Recorded data:
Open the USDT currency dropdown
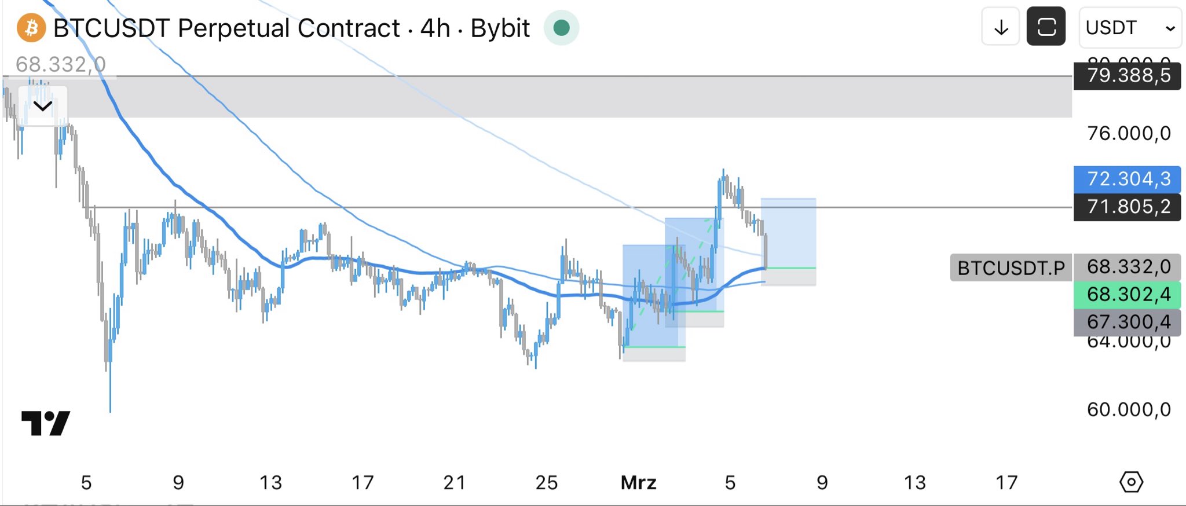click(1130, 28)
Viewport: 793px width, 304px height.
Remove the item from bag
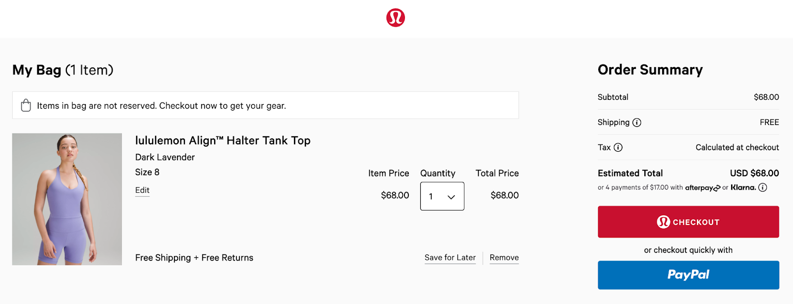504,257
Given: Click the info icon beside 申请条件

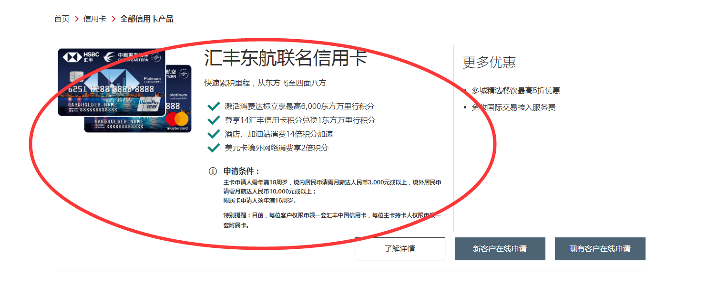Looking at the screenshot, I should 213,171.
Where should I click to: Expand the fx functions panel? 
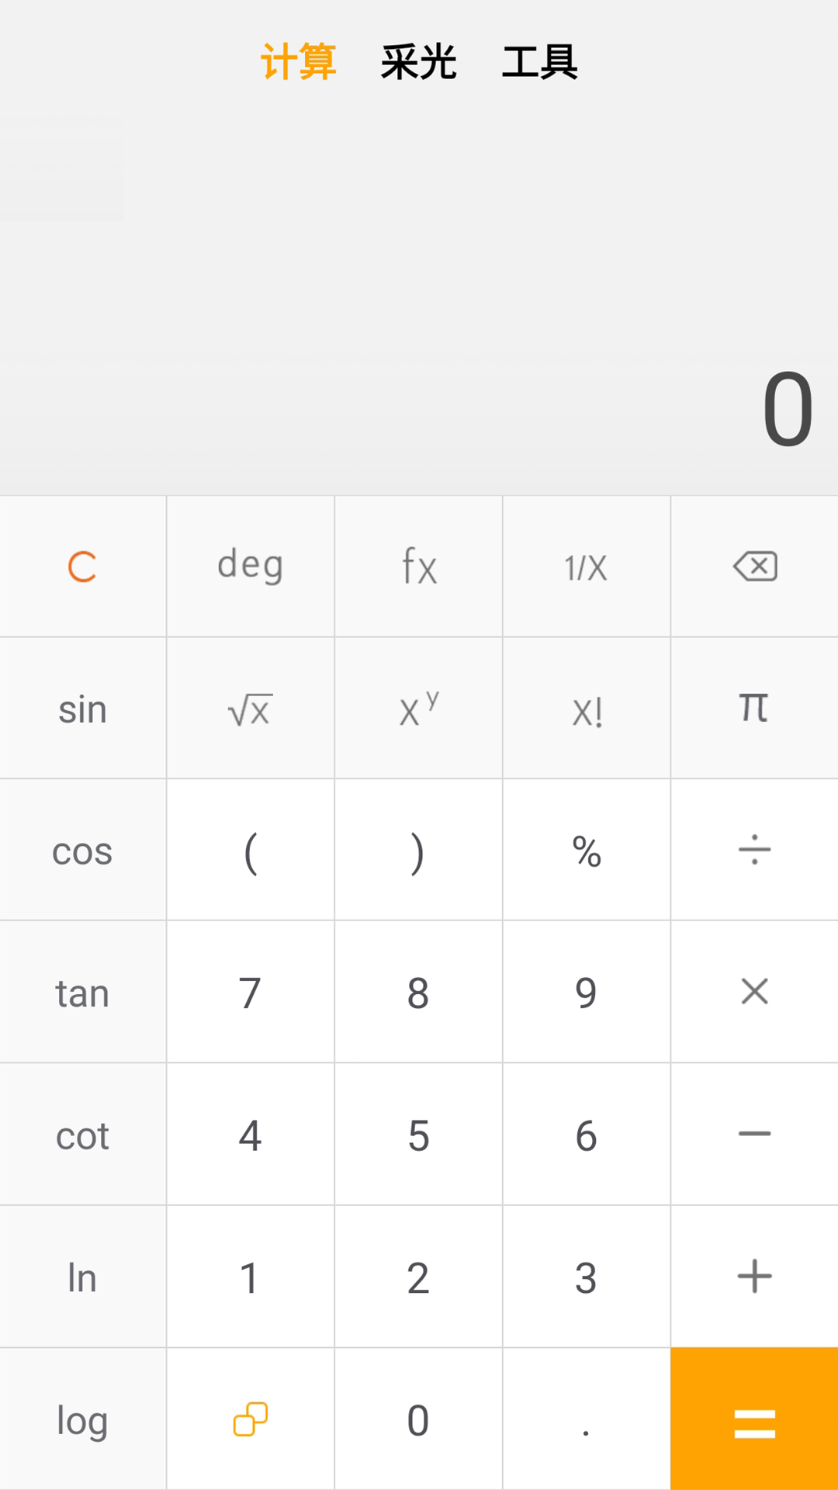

Problem: Output the recorded data above word for word, leaving out the pictures.

Finished task:
Open the USDT currency dropdown
click(1130, 28)
Viewport: 793px width, 304px height.
Remove the item from bag
504,257
Given: Click the info icon beside 申请条件

Looking at the screenshot, I should 213,171.
Where should I click to: Expand the fx functions panel? 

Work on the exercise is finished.